• What you have to do:
Lines holding the word "will" must be located in the listing below and copied.

** Opening Information given block **

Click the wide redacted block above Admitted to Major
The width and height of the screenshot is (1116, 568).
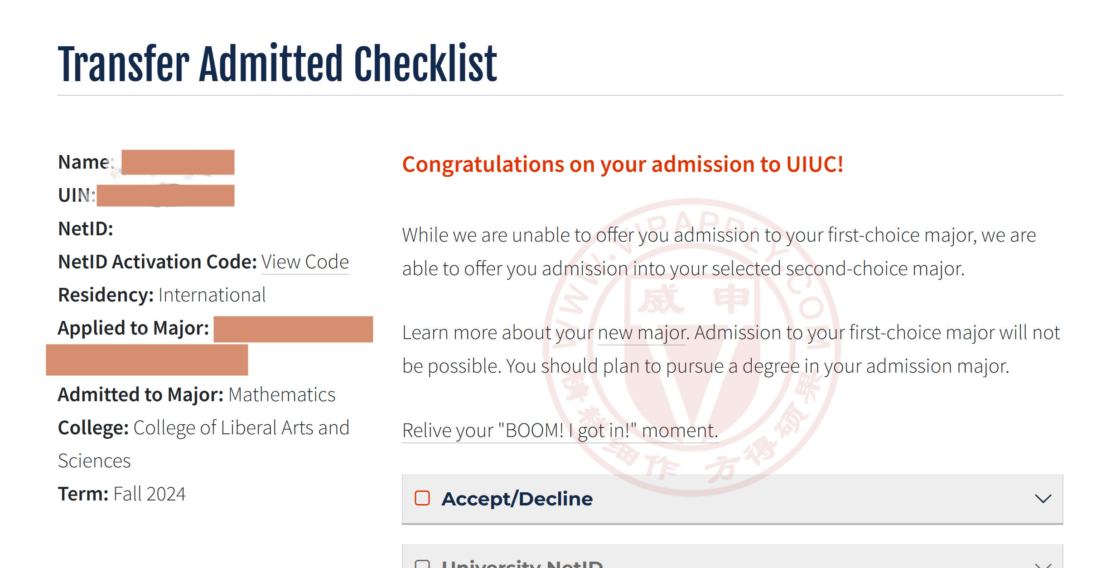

** Closing Information given block **
** Opening Information given block **

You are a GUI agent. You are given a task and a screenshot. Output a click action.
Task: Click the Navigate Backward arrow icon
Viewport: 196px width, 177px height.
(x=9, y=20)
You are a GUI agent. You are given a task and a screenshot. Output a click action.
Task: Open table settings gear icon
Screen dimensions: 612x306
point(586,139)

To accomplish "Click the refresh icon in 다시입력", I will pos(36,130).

** Closing Information given block **
** Opening Information given block **

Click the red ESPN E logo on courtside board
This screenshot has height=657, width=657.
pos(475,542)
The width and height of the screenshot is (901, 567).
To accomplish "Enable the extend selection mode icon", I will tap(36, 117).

** Closing Information given block **

• Response:
To accomplish "Click the refresh icon in 다시입력", I will pos(36,130).
To accomplish "Enable the extend selection mode icon", I will tap(36, 117).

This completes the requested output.